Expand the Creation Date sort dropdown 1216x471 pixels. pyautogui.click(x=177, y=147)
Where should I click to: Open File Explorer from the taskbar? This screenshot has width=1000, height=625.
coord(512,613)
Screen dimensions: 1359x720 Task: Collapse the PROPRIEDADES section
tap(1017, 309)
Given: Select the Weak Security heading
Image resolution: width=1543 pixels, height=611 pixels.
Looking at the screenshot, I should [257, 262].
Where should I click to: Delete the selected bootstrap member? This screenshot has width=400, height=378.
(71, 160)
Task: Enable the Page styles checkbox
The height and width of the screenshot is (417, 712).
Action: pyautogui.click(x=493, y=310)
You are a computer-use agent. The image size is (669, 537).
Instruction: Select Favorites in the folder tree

────────

Each line of the material must be copied exactly.

** Result below **
Expand the Creation Date sort dropdown 1216x471 pixels. pyautogui.click(x=177, y=147)
Where should I click to: Open File Explorer from the taskbar? This screenshot has width=1000, height=625.
coord(512,613)
Screen dimensions: 1359x720 Task: Collapse the PROPRIEDADES section
tap(1017, 309)
Given: Select the Weak Security heading
Image resolution: width=1543 pixels, height=611 pixels.
Looking at the screenshot, I should [257, 262].
Where should I click to: Delete the selected bootstrap member? This screenshot has width=400, height=378.
(71, 160)
Task: Enable the Page styles checkbox
The height and width of the screenshot is (417, 712).
Action: pyautogui.click(x=493, y=310)
You are a computer-use agent. The image size is (669, 537).
Instruction: Select Favorites in the folder tree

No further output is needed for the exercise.